Dalam konteks hari ini, pesan itu terasa semakin relevan. Kita hidup di tengah era kemajuan teknologi dan derasnya arus informasi, tetapi di saat yang sama, kita menghadapi krisis karakter: korupsi, intoleransi, individualisme, dan apatisme sosial. Di sinilah semangat Revolusi Mental menemukan momentumnya kembali.
Membangkitkan semangat Revolusi Mental berarti membangkitkan kembali manusia Indonesia yang tidak hanya cerdas secara intelektual, tetapi juga matang secara moral dan spiritual. Ini adalah panggilan untuk menjadi warga negara yang bukan hanya menuntut hak, tetapi juga sadar akan tanggung jawabnya.

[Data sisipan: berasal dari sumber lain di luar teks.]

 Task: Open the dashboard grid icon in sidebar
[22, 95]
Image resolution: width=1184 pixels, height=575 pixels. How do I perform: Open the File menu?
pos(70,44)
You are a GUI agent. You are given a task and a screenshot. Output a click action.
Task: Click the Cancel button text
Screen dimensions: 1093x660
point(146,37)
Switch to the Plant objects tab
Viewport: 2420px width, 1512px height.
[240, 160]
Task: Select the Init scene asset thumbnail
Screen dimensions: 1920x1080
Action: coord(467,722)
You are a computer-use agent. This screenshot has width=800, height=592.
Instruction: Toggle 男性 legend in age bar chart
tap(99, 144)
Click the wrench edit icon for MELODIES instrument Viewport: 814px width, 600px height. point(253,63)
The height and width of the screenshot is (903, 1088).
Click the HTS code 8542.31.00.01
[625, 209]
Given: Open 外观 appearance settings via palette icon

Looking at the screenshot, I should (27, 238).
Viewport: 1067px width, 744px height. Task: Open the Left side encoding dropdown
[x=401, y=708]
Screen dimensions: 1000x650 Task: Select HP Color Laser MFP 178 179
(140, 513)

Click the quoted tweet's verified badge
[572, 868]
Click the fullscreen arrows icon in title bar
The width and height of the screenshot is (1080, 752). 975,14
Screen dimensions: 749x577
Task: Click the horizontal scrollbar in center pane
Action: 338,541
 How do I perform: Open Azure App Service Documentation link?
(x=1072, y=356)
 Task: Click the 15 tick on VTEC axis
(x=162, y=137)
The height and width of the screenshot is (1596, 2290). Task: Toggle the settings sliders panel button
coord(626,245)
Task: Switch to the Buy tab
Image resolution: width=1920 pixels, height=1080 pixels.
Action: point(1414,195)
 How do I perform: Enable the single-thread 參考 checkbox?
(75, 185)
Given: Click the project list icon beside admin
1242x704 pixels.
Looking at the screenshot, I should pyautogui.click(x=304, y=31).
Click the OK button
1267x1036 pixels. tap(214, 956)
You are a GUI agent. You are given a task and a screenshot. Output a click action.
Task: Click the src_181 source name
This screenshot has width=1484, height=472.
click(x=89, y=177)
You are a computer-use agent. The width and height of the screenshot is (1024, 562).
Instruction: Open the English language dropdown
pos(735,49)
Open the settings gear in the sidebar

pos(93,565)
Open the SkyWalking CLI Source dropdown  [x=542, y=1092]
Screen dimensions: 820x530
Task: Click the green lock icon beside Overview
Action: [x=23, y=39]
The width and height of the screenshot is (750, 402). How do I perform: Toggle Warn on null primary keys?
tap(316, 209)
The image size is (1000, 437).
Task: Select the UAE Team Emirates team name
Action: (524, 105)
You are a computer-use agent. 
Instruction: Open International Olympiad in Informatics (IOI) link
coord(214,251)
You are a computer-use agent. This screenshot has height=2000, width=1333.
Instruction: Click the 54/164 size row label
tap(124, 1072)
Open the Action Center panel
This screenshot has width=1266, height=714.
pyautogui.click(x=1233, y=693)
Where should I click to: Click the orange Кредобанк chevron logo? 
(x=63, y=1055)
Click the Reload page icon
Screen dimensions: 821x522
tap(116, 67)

Ini adalah gerakan membangun bangsa dari dalam diri sendiri.
Kita mungkin tidak lagi berada di medan revolusi fisik seperti era Soekarno, tetapi kita tengah berjuang di medan yang tak kalah menantang: medan pembentukan karakter, integritas, dan keadaban publik. Dan dalam perjuangan ini, Revolusi Mental bukan sekadar kenangan sejarah adalah kompas yang tetap relevan, membimbing langkah kita untuk menjadi bangsa yang besar bukan hanya karena sumber dayanya, tetapi karena watak luhur manusianya.